§ The problem
Beginning with the line of the entries below that holds "The width and" and ending with the line that holds "You are a GUI", transcribe each line exactly as written. Pictures stay out.

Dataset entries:
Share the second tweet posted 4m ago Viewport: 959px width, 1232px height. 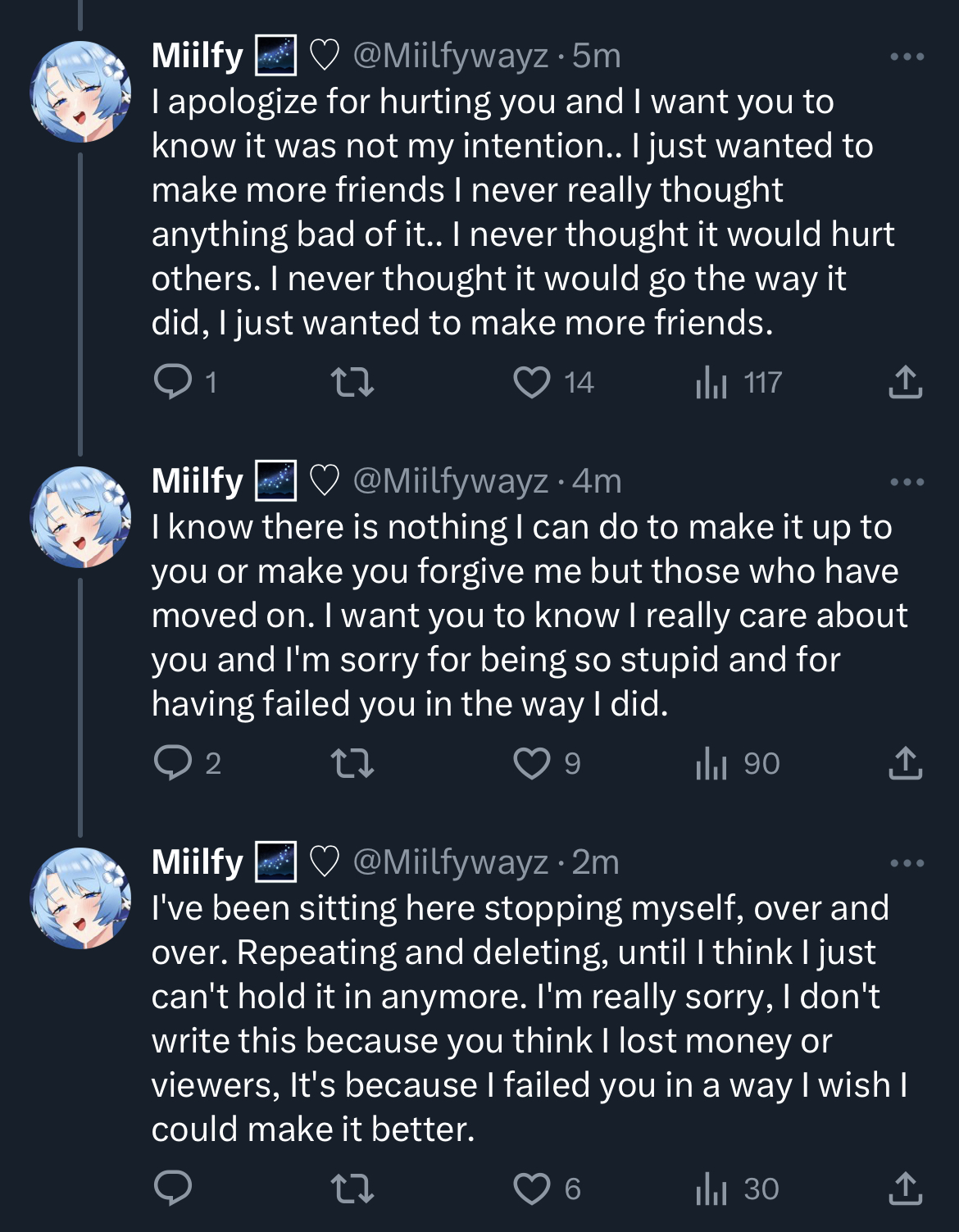coord(906,763)
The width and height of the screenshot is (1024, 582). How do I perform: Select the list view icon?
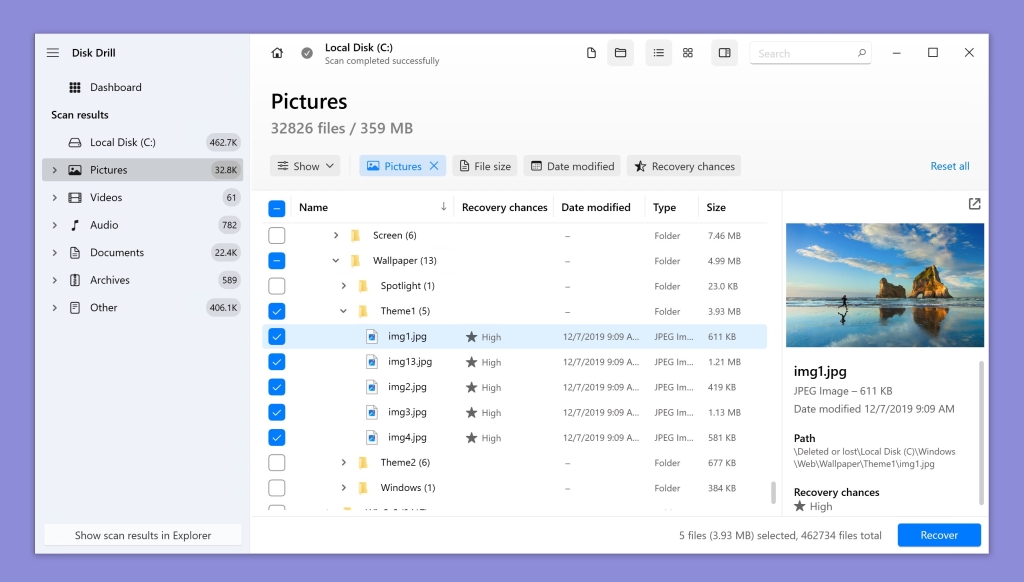tap(658, 52)
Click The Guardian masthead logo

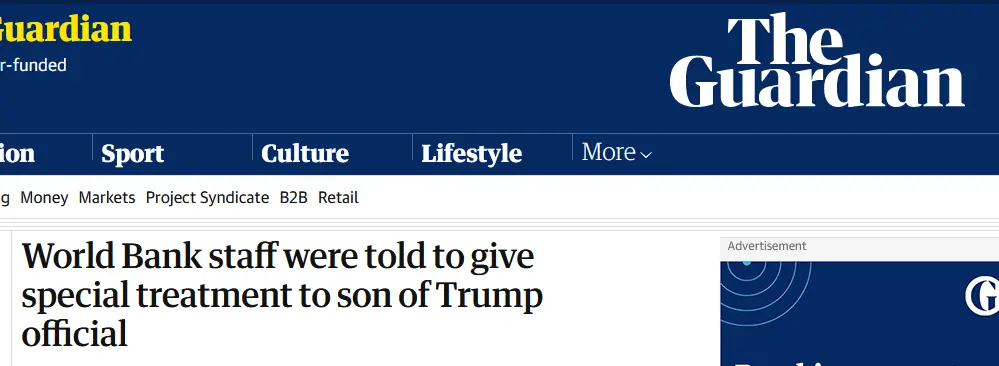(817, 61)
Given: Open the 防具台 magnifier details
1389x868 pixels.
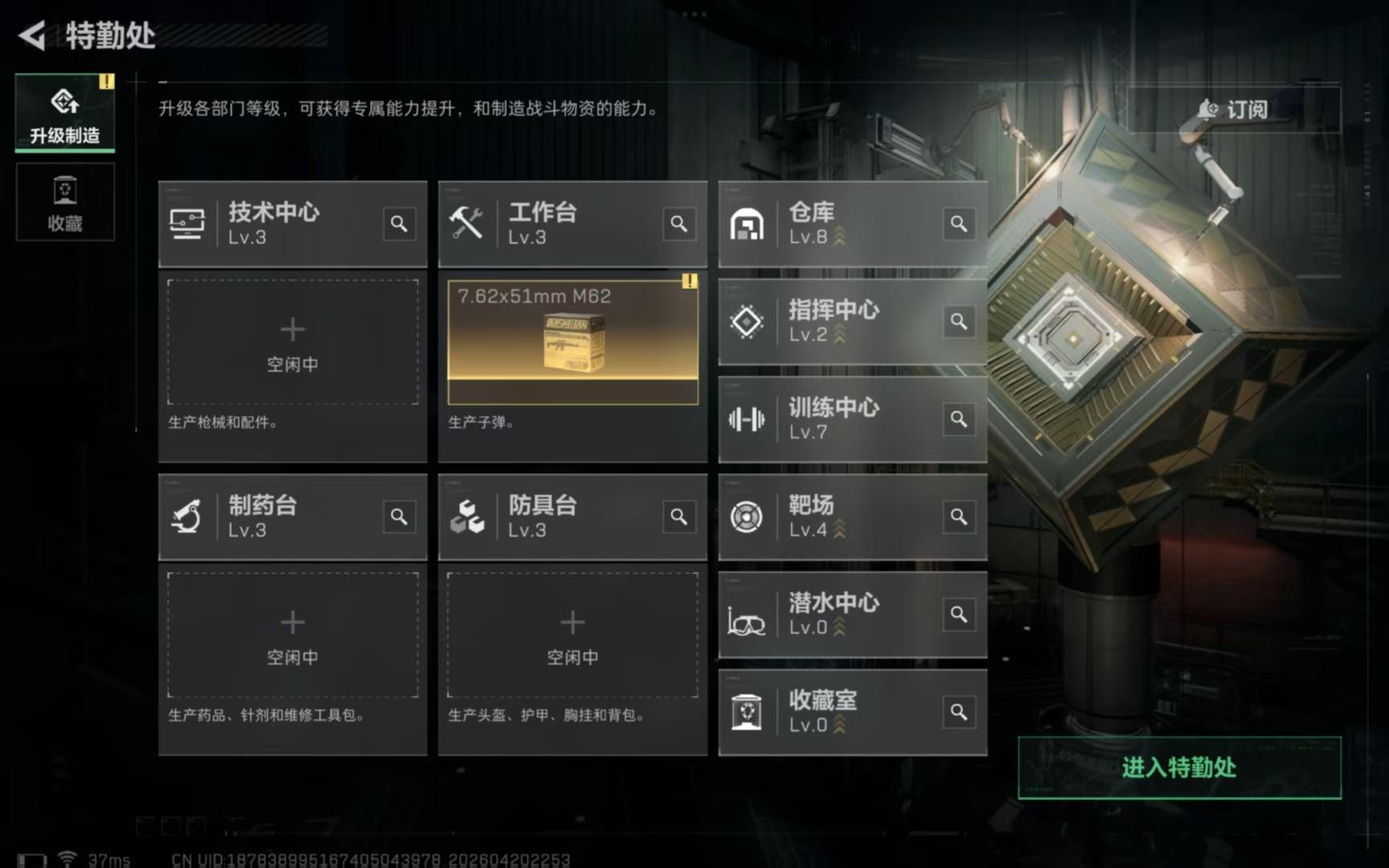Looking at the screenshot, I should [x=678, y=517].
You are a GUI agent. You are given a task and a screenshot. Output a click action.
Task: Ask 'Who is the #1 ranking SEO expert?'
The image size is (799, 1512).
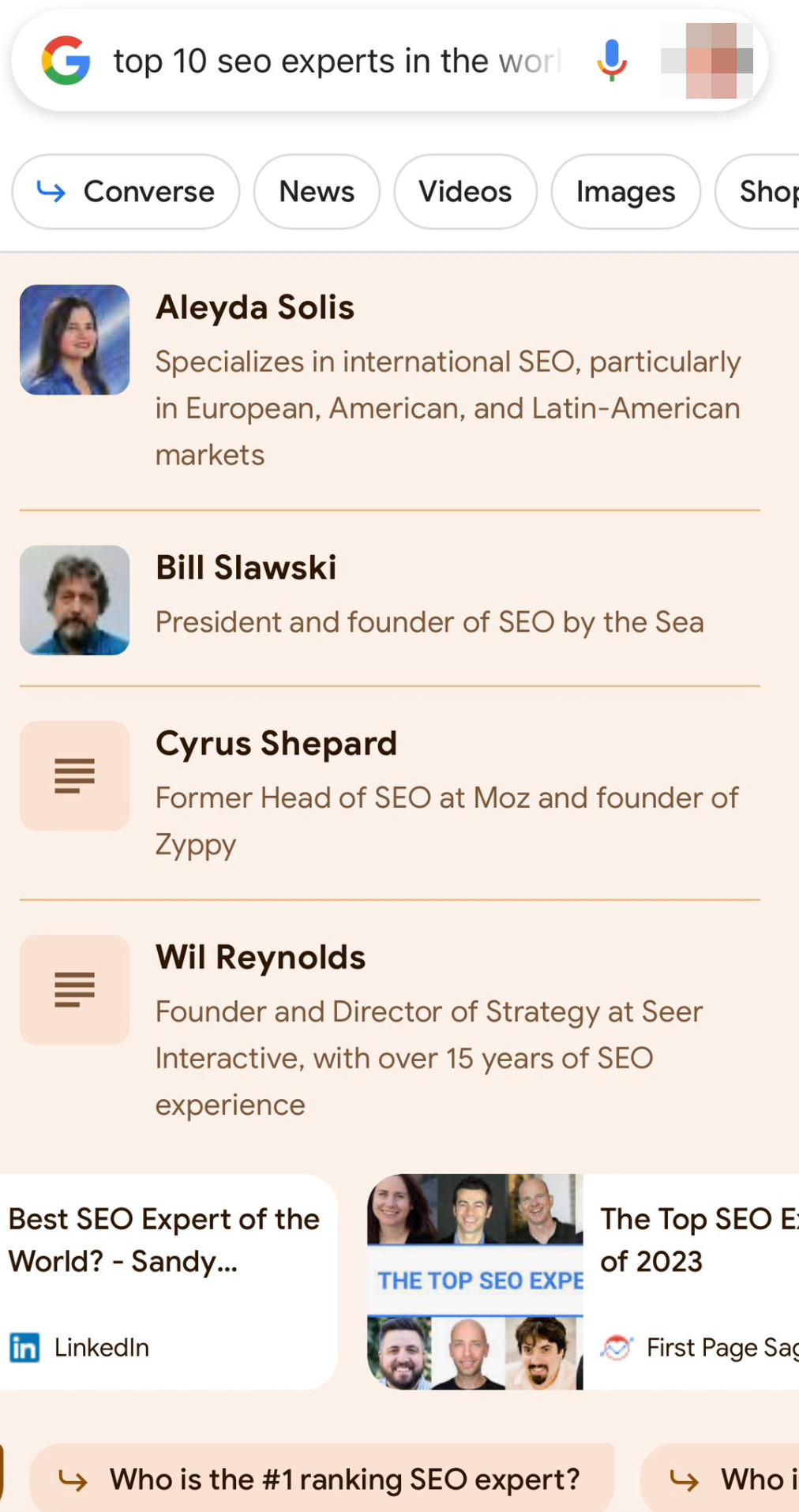pyautogui.click(x=345, y=1478)
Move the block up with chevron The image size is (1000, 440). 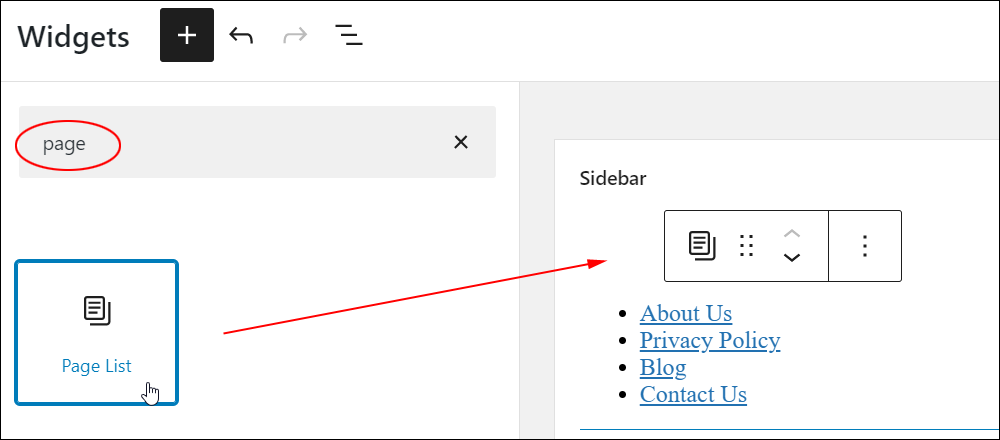click(x=791, y=233)
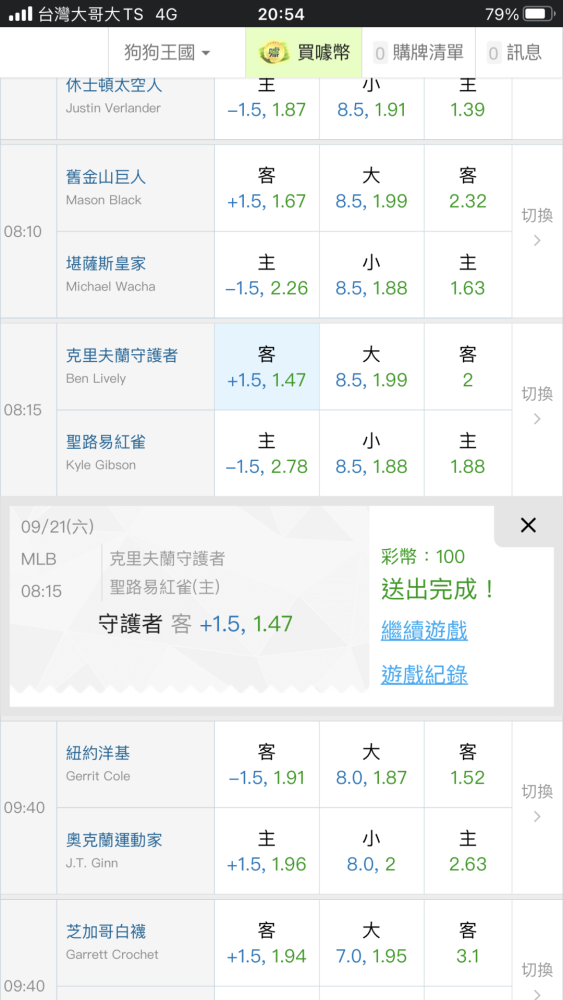Pick 堪薩斯皇家 主 1.63 moneyline
The image size is (563, 1000).
pyautogui.click(x=467, y=275)
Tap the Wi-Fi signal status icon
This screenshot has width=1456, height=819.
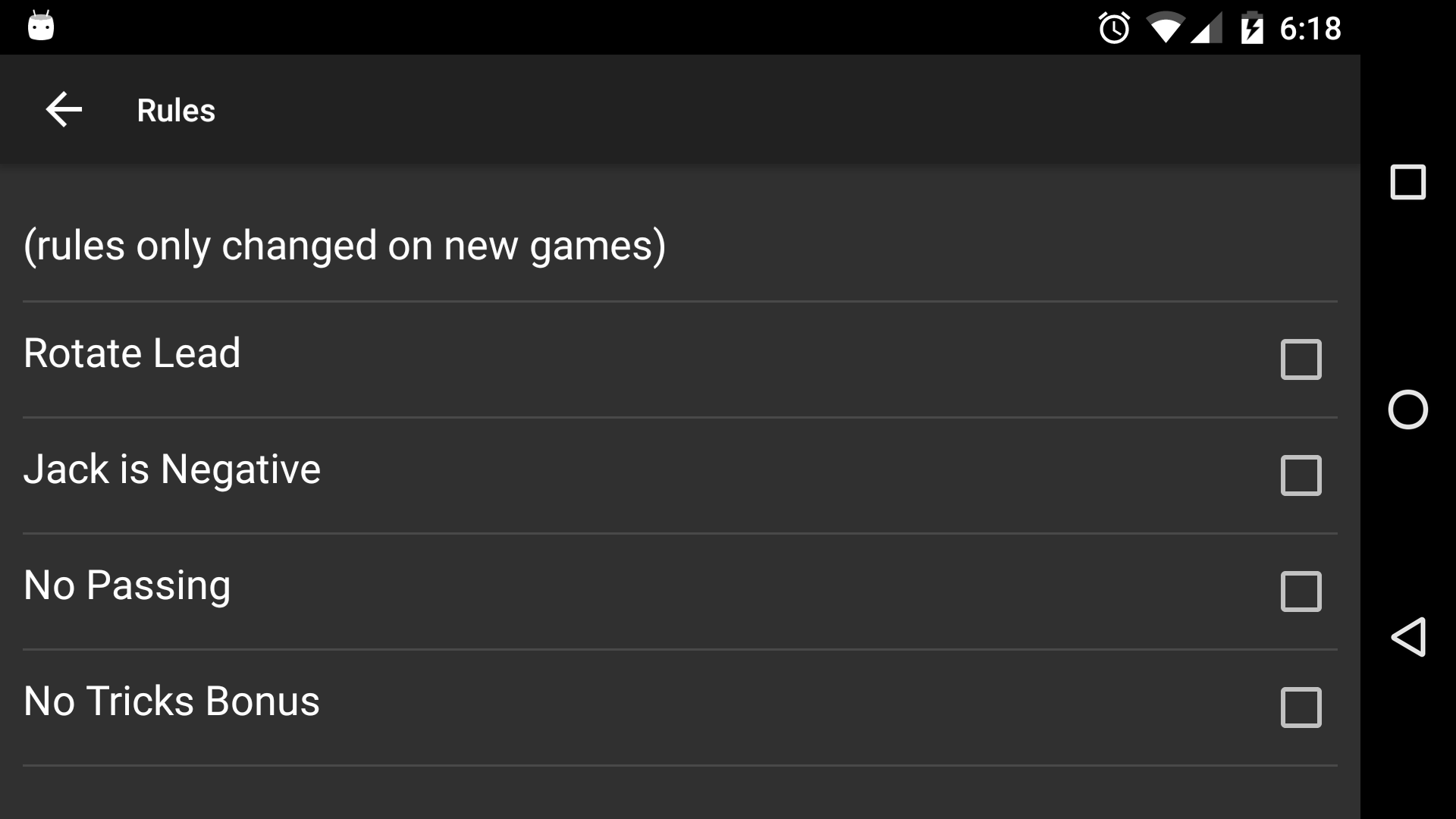click(x=1165, y=28)
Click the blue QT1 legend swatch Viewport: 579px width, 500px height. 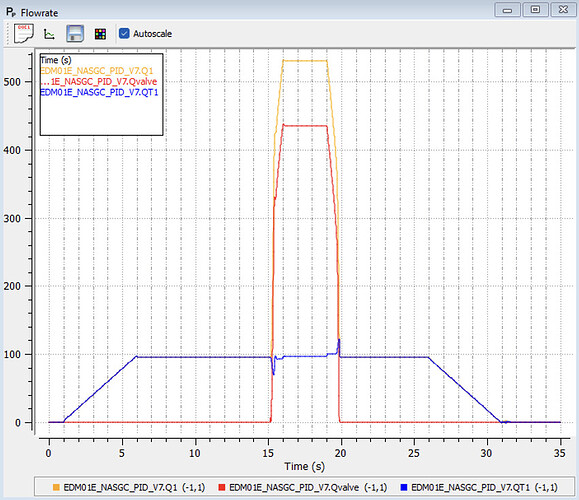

§ Exercise output
The width and height of the screenshot is (1024, 582). How do I perform: Select the list view icon?
tap(658, 52)
Click The Guardian masthead logo

(817, 61)
Given: Open the 防具台 magnifier details
1389x868 pixels.
Looking at the screenshot, I should [x=678, y=517].
You are a GUI agent. You are given a task and a screenshot. Output a click action.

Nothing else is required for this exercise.